A loja ainda não estava cheia quando a mulher entrou. Seriam 9 horas? A parte dos fundos onde as prateleiras eram mais vazias estava às escuras. Acenderiam ainda a parte menos nobre quando fosse dia alto? O sol batia na entrada, cálido e bom, mas alcançava apenas a primeira vitrine, estocada para frente; no restante, apenas uma luz desfalecida iluminava o balcão. A mulher entrou com lentidão de passos, colocou a sacola gorda por sobre o primeiro aparador. Um suspiro aquele aizinho baixo? As moças conversavam lá no fundo, tão sonoras! A mulher teve tempo de olhar à volta, conferir os broches de pedra inferior, todos dispostos por tamanho abaixo do aparador e protegidos por vidro sem cintilação. O mais bonito era a forma de uma borboleta gigante, as asas pesadas de tanto vidrilho, impossível voar assim! Riu-se para dentro. Como se pode levantar voo com o peso de tanto enfeite? Lembrou-se da revoada dos pardais às seis da tarde, todos voltando para os galhos cheios, a alegria da barulhada, a timidez das asas, tão pequenas e no entanto, tão úteis! O corpinho do pardal alongando-se nas asas, podia-se dizer que a estrutura toda era todo o voo livre, planando e parando, parando e planando. Com as borboletas, seria diferente?
- Pois não. Era a moça do fundo que viera, atenciosa.
- Bom dia. A voz saiu no susto, as borboletas e pardais ainda revoavam no espaço da mente.
- Bom dia. Pois não?
- É aqui que compram vestidos de noivas?
- Vendemos vestidos seminovos e também compramos alguns. Os que valem a pena.

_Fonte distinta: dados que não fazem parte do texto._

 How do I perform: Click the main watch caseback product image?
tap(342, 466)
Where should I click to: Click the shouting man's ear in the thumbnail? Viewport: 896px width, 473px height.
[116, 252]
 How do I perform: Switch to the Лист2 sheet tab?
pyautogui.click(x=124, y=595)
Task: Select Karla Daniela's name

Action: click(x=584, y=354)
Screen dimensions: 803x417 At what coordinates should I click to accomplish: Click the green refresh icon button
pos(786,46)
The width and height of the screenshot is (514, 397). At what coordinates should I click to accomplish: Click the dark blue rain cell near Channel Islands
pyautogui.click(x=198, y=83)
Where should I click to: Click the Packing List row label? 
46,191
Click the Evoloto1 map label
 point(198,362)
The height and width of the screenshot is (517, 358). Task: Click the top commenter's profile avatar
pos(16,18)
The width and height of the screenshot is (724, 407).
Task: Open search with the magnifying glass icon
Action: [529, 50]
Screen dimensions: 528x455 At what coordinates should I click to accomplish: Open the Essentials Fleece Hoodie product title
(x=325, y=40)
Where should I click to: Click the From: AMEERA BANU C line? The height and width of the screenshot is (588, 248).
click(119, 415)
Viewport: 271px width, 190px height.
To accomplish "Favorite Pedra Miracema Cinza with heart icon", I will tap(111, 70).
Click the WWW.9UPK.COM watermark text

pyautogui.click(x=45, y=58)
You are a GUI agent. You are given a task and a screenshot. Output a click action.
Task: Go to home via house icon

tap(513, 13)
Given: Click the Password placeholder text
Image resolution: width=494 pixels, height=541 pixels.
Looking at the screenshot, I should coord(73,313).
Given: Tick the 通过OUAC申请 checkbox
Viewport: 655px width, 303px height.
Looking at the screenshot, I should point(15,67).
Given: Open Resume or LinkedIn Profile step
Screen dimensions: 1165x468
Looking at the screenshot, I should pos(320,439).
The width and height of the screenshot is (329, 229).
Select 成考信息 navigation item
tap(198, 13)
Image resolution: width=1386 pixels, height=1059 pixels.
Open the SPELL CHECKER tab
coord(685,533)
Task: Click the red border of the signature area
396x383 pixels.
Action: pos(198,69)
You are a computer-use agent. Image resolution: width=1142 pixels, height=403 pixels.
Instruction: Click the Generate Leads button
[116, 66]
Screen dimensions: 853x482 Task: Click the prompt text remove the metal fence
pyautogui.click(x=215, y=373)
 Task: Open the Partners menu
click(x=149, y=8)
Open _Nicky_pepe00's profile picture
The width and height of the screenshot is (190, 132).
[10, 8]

A mulher enfiou a mão direita na sacola. Retirou uma nuvem de seda que cresceu lânguida por sobre o balcão. Esticou ao máximo a saia etérea e esperou.
- Quanto tempo tem este vestido?
- Depende. Demorei sete anos para fazer, ia usar no sábado dia 30.
- Sete anos? Está fora de moda, então. E foi abrindo com pressa aquela massa de gás para depois levantá-la por inteiro. A mulher observava atenta cada músculo do rosto da atendente, não para saber se compraria o vestido, mas para perceber a admiração pela feitura do trabalho.
- Está bem feito. Quem fez?
- Eu.
A mulher sorriu um tanto de lado, satisfeita.
- É costureira profissional?
Não, explicou. Era interessada, sabia costurar alguma coisinha, aprendera com a tia Tita a chulear, aviar, arrematar, e depois, bem mais tarde aprendera com muito custo a cortar e montar vestidos. Esse vestido foi feito e refeito, sete anos e mais de quatro remodelagens...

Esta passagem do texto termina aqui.